Cassandra Storage Sizing

Column Overhead and Sizing
Every column in a ColumnFamily requires overhead.  And since every row can contain different column names as well as a different number of columns, the column meta-data must be stored with every row.
For every column, the following must be saved:
name : 2 bytes (len as short int) + byte[]
flags : 1 byte
if counter column : 8 bytes (timestamp of last delete)
if expiring column : 4 bytes (TTL) + 4 bytes (local deletion time)
timestamp : 8 bytes (long)
value : 4 bytes (len as int) + byte[]
For the majority of us (the ones not using TTL or Counters) the formula would be:
Ø  Column size = 15 + size of name + size of value
This tells us that if you have columns with small values, the column metadata can account for a non-trivial part of your storage requirements.  For example let's say you are using a timestamp (long) for column name and another long for the column value.  Using the formula:
column size = 15 + 8 + 8 = 31 bytes.  23 (bytes of overhead to store 8 bytes of data!)
See org.apache.cassandra.db.ColumnSerializer for more details.
Row Overhead and Sizing
Just like columns, every row incurs some overhead as well when stored on disk in an SSTABLE.  As you can see below, I don't have values for the bloom filter nor index overhead.  Calculating them is proportional to the size of the row and number of columns.  I'll give a rough estimate for both of them, but I don't completely understand bloom filters, so forgive me.  For every row, the following is stored:
key : 2 bytes (len as short) + byte[]
flag : 1 byte (1 or 0)
ColumnFamily ID : 4 bytes (int)
local deletion time : 4 bytes (int)
marked for delete time : 8 bytes (long)
column count : 4 bytes (int)
data : all columns (overhead + data)
row bloom filter : ???
row index : ???
As you can see there is a lot going on when storing a row of columns!  Minimally there are 26 bytes of overhead (including minimum size for bloom filter.)  It is basically impossible to predict the actual row size if your key size varies or your column data size varies.  So best just to pick some averages for key size, number of columns, etc and get an estimate:
Ø  row overhead = 23 + avg key size + bloom filter size + index size
Bloom Filter Size
The bloom filter is complicated and the following formula is only an estimate, but should capture the majority of use cases … if I understand things correctly:
Ø  bloom filter size = 2 bytes (len as short) + (8 + ceiling((number of columns * 4 + 20) / 8))

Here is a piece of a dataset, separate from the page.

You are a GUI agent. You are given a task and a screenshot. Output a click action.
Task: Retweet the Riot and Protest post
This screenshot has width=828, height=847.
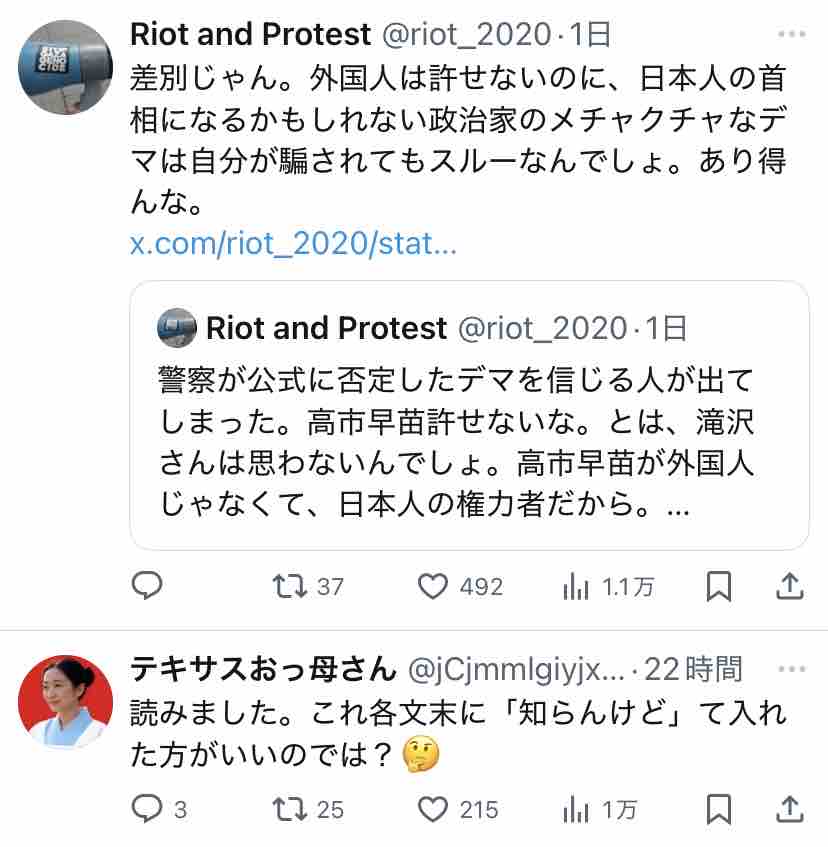coord(290,586)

Example:  if you have 40 columns, then the bloom filter will require ~33 bytes.
For a row with only a few columns and not much data the size of the bloom filter seems more significant than a row with many columns.
See org.apache.cassandra.utils.BloomFilter and org.apache.cassandra.utils.BloomFilterSerializer for more details.
Index Size
The row index helps optimize locating a specific column within a row.  The size of the index will normally be zero unless you have rows with a lot of columns and/or data.  For the index size to grow larger than zero, the size of the row (overhead + column data) must exceed column_index_size_in_kb, defined in your YAML file (default = 64.)  If the size is exceeded, one index entry is created for each column_index_size_in_kb number of bytes in the row.  So if your row is 80kb, there will be two index entries.
An index entry consists of:
first col name : 2 bytes + byte[]
last col name : 2 bytes + byte[]
offset into the row data : 8 bytes (long)
width of data : 8 bytes (long)
The formulat for calculating number of index entries:
Ø  number of entries = ceiling(row data size / column_index_size_in_kb)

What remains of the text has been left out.